Da 15 anni suonate e calcate palchi, cosa è cambiato in voi rispetto agli inizi e com’è cambiata la scena musicale italiana?
Siamo invecchiati, presto vorremmo ringiovanire e tornare bambini, anche se un po’ lo siam rimasti, per fortuna.
Rispetto agli inizi è cambiato tutto, tranne la voglia di comunicare ed il fatto che i testi li scrivo io. Da band che suonava in garage (ed intendo un vero garage, con a fianco biciclette e motorini), siamo passati ad avere un nostro studio, a sapere cosa comporta pensare, imbastire, arrangiare, provare un disco, uno spettacolo. Si, come inizio questi 15 anni non sono stati niente male. 
Siamo cresciuti, ovviamente, è inevitabile. Per quanto riguarda la scena musicale, è cambiato in gran parte che, come accennavo prima, nel ‘90 andare a vedere un gruppo dal vivo era una cosa che valeva già da sé la serata: nottate passate al Cencio’s Club a vedere gruppi sconosciuti, locale pieno, tanta birra, ma anche voglia di esserci. Era una cosa di tendenza. Adesso nei club ci suonano anche nomi che andavano nei palasport. I dischi non si vendono più se non ai concerti, e il guadagno di chi fa musica sono soprattutto, se non solo, i live.
C’è un sacco di roba prodotta, anche in casa con il pc, c’è internet, ci sono Spotify e Youtube… è cambiato il mondo. Non so se è un bene. Ma è cambiato in un modo che sembra quasi impossibile che prima ne esistesse uno senza Google. Un intreccio incredibile di nozioni, possibilità, nel quale è facile disperdersi, smarrire la strada e trovarne una completamente diversa da quella che si pensava.
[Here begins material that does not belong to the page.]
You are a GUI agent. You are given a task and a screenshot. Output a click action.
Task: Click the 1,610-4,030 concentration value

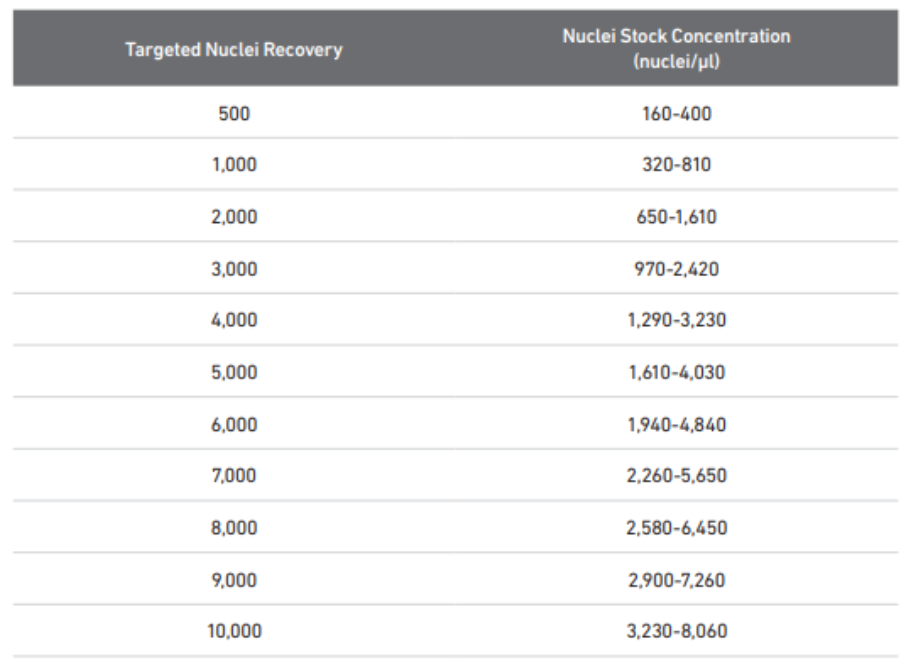coord(676,372)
Un appuntamento viene fissato e poi spostato e poi fissato di nuovo.
Un caos digitale ed anche emozionale, le notizie che arrivano da ogni parte del mondo, il mondo sempre più piccolo. Una miriade di connessioni possibili. Proprio come quelle di un cervello… Di questo si parla e si suona in 1400 grammi. Dell’adesso e del caos. Buon ascolto.